Rewrite the part of the data that opens with the line containing "You are a GUI" and closes with the line containing "Abakus (472, 492)", changing "pixel" to "point" and leaving everything else as it is.

* _Recorded information_:
>>>

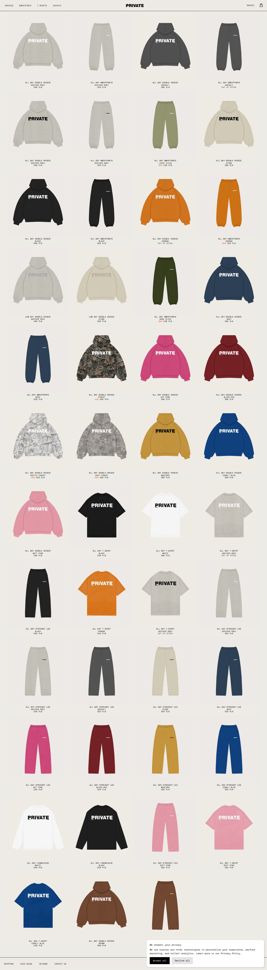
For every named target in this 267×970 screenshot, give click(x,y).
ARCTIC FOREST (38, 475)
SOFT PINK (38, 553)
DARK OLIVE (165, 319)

<<<
>>>

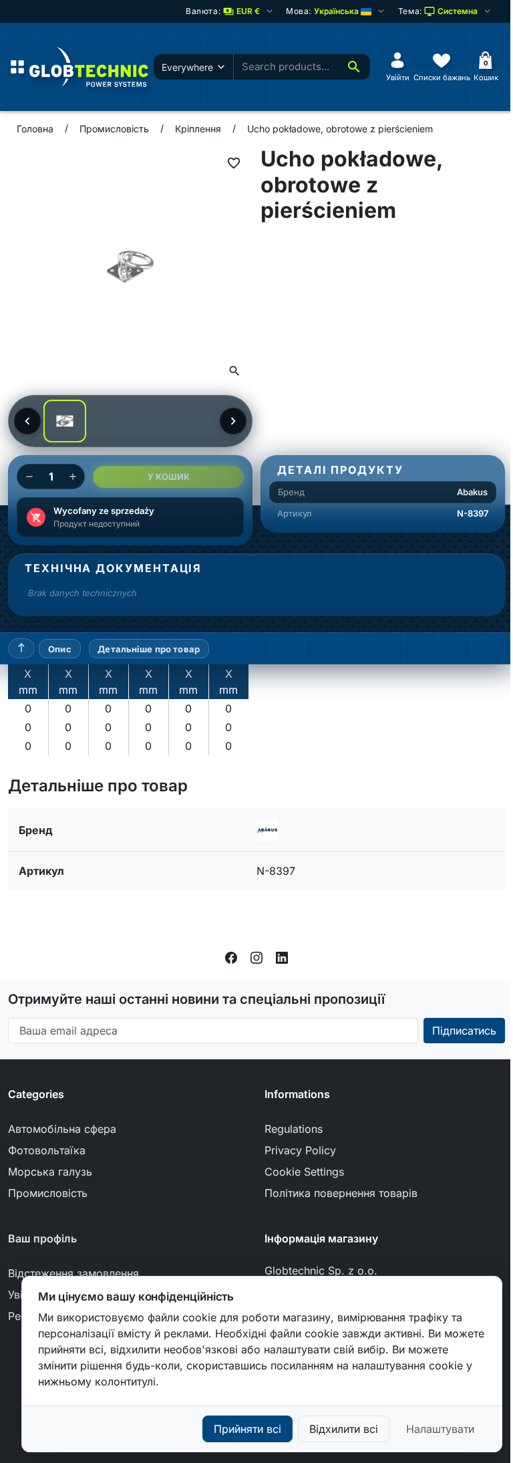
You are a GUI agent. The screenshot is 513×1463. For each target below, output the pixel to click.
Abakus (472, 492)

<<<

* _Result of the exercise_:
You are a GUI agent. The screenshot is 513×1463. For each target below, output the point to click.
Abakus (472, 492)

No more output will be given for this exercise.